A Boxing Fan Campaigns to Elect Wellesley Alumna as First Woman in the International Boxing Hall of Fame

A Boxing Fan Campaigns to Elect Wellesley Alumna as First Woman in the International Boxing Hall of Fame
April 25, 2017

In 1938, American boxing legend Joe Louis fought Max Schmeling in a rematch for the world heavyweight boxing championship in Yankee Stadium. Schmeling was white and from Germany; Louis was black and American. Schmeling had defeated Louis in an earlier fight.

In the audience that night was Margery Miller ’45, then a 15-year-old from Springfield, Vt. Her father had bought tickets so that they could both watch the biggest fight of its time, a battle rife with social, racial, and political overtones.

Louis knocked out Schmeling. The punch heard around the world won Louis a dedicated fan in Miller. She had followed boxing from an early age, listening with her father to bouts on the radio and poring over stories by legendary boxing writer Nat Fleischer, and that night she found her calling.

At Wellesley, Miller majored in English composition and received the Florence Annette Wing Memorial Prize for Lyric Poetry. She loved writing and literature. She also still loved boxing. Miller wrote her senior thesis about Joe Louis, and the year she graduated it became a published book: Joe Louis: American.

In Louis, Miller saw something deeper than his performance in the boxing ring, said Roy Peter Clark, vice president and senior scholar at the Poynter Institute in St. Petersburg, Fla.

Clark, both a journalist and boxing buff, came across Miller’s book at a sale in Florida more than a decade ago. Her story, printed on the book jacket along with her picture, sparked his curiosity, so he travelled to Wellesley and read through archival files on Miller to get a full sense of her background. His research informed his opinion, explained in a piece in The Undefeated, a platform that explores the intersections of race, sports, and culture, that Miller deserves to be the first woman inducted into the International Boxing Hall of Fame.

Miller, he learned, was a trailblazer, covering a hard-boiled sport that was the domain of men. She saw in Louis a symbol of self-respect for African Americans and a trailblazer in his own right, he said.

“Here was this young woman from Vermont, a Wellesley student, in the sweaty, brutal world of boxing,” Clark said in an interview. “She never flinched.”

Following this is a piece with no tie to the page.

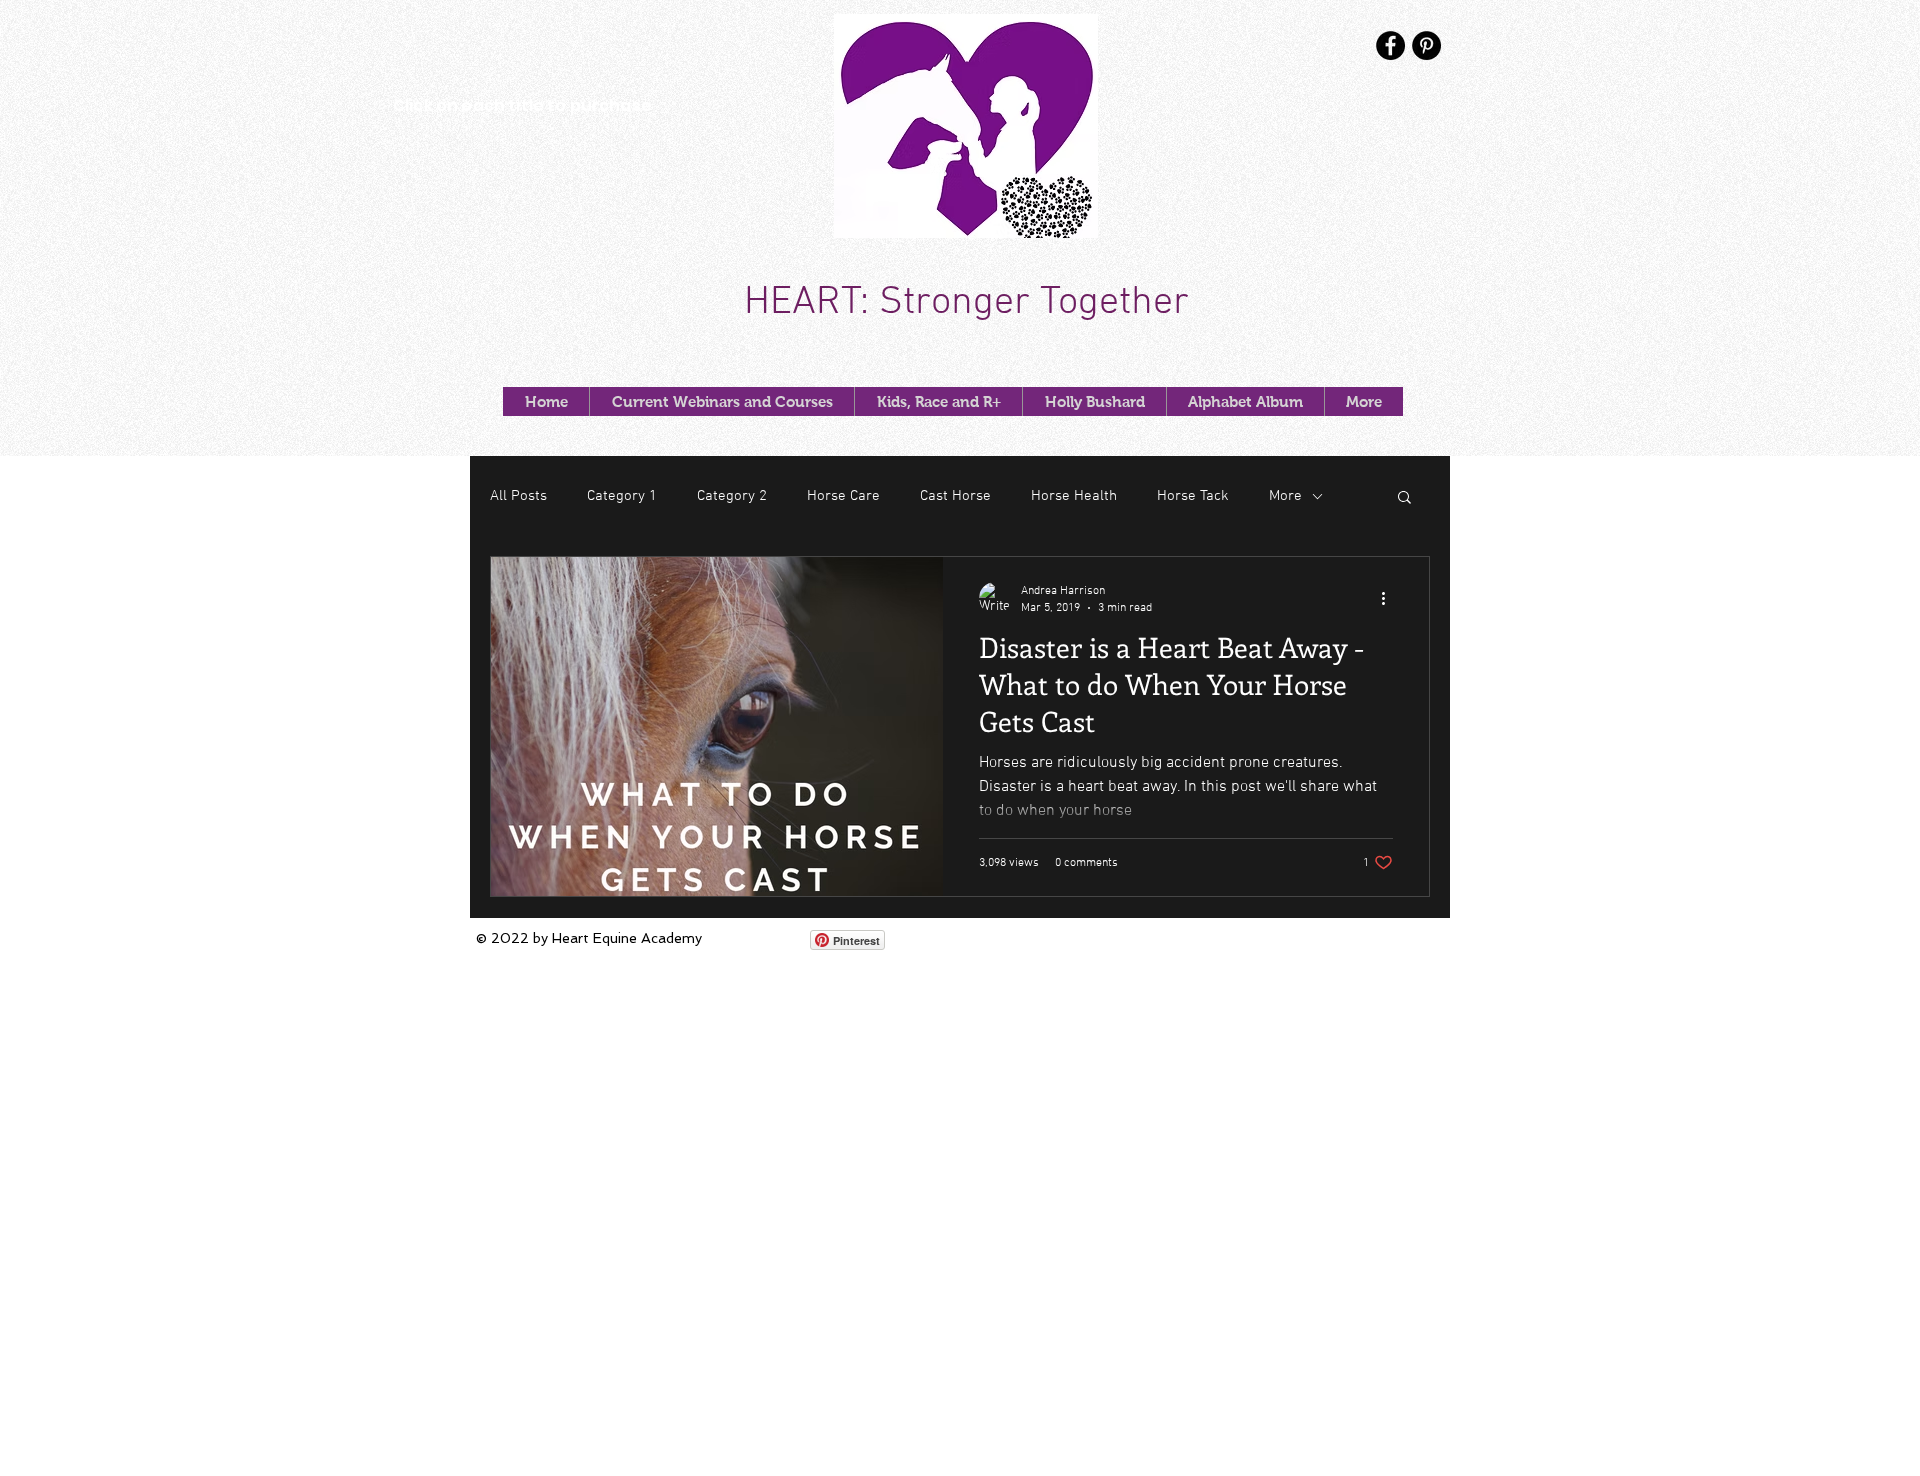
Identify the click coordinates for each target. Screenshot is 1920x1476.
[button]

Miller wrote in her book of the Louis-Schmeling fight:

“Schmeling went down three times. When he got up the third time, his legs were sand and his hands hung useless at his sides. He looked like a grotesque drunk who could neither think nor act… ‘Oh, Joe! Oh, Joe! Oh, Joe!’ The crowd now came near to having only one voice. It howled and shrieked. It stood on its chairs and tore its hats to bits. It jumped up and down in its frenzy. ‘Oh, Joe. Oh, Joe.’ It drowned out the formal announcement of Louis’ victory. Seventy thousand people had gone insane.”

After graduating from Wellesley, Miller covered sports for New York-based Kings Features Syndicate from 1945 to 1947. From 1951 to 1953, she edited trade books for E.S. Barnes & Co.

Eventually, she got back to boxing. Sports Illustrated hired her as one of its first writers in 1953. She also wrote about boxing in a weekly column for the Christian Science Monitor from 1946 to 1961.

Miller died in 1985, in Charlotte, N.C.

Clark wants the International Boxing Hall of Fame to induct Miller under the category called “Observers.” He has started a personal campaign to elevate her name in the boxing world.